Collective Ferocity

Shortly after the national elections, the organizers of the Allied Media Conference (AMC) in Detroit issued a statement “Get Ready Stay Ready.”  They said, “We offer the AMC as a space for our movements to converge and explore how we can use media-based organizing to dig up the roots of systemic hatred and violence. We offer the AMC as a space to create art that detoxifies the soil of this culture, so we can grow without its centuries of poison.” After nearly two decades of patient building, the organizers recognized that they had created a unique and important space to help all of us think together about how we can most intentionally respond to this political crisis.

In the Welcome to the AMC, the organizers said, “We are gathering with an urgency to share the skills and strategies of visionary resistance.” Acknowledging the uncertainty of this moment, they went on to say, “We do know that an incredibly powerful community will be assembled in Detroit…We know that in the space of four days at the AMC we will share the energy, the love, and the vision we need to be ready for whatever is happening and whatever comes next.”
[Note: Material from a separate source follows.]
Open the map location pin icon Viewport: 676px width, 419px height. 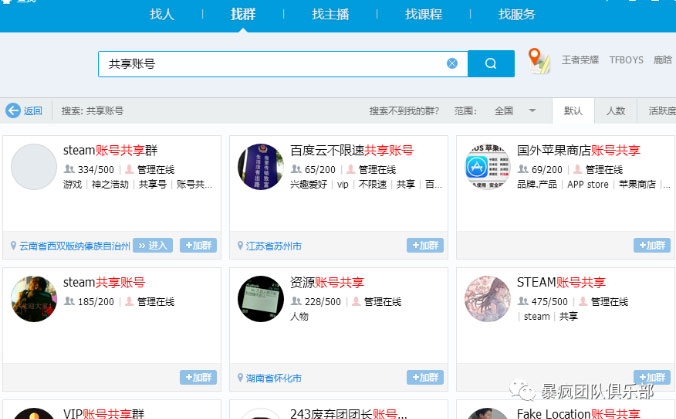tap(539, 61)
Sprawling across the campus of Wayne State University north to the Jam Handy and New Center Park down to the MOCAD, thousands of media activists came together last weekend to forge a new future. For those of us at the AMC, we could see the future emerging around us in workshops, plenary sessions, hands-on activities, and the joyful, intentionally caring ways people moved and worked with one another. Community dinners, raucous parties, quiet reflections, and provocative plenaries pushed all of us to think in new ways about the possibilities of birthing a world based on justice and love.

One of the early plenary sessions was about the relationship between stories and movement-making called “Stories Become Movements, Become Stories.” In many ways, this session went to the heart of much of what motivated the conference this year. Stories shape and change our world. Malkia Cyril of the Center for Media Justice reminded us that “disorganized truth can be overcome by an organized lie.” We need to organize our truths with the understanding that stories have the power to “move people past fear to action” as people strive for “meaning.”
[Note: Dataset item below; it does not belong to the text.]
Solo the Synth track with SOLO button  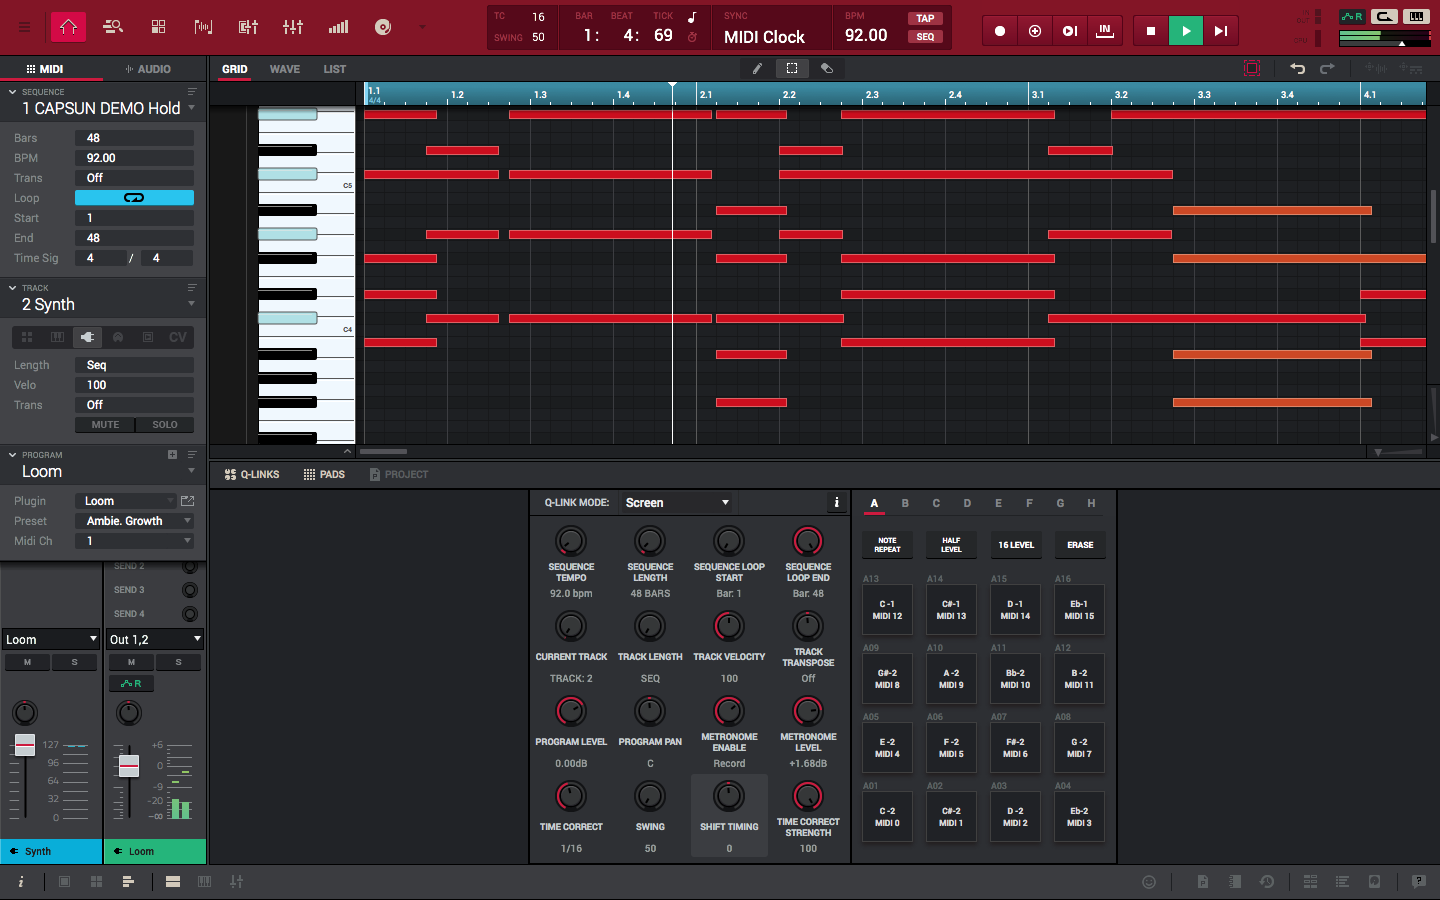point(165,425)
Panelists explored the question of what stories we need now. Paige Watkins co-founder of the Black Bottom Archives and the Detroit chapter of Black Youth Project 100 talked about the power of community-driven, collaborative storytelling and highlighted Riverwise as an example of the kind of storytelling that gives us a vision of the possibilities of local actions that enable us to not only survive, but thrive.

Thenmozhi Soundararajan, founder of the media training organization Third World Majority, reminded us that stories are the way we are able to imagine a future for all of us, saying that “darkness can be a tomb, or a womb” and that this moment requires a “collective ferocity” grounded in the belief that we as a species have the capacity to create an interdependent, liberated future. The first step, speakers said, was to listen to one another with our hearts.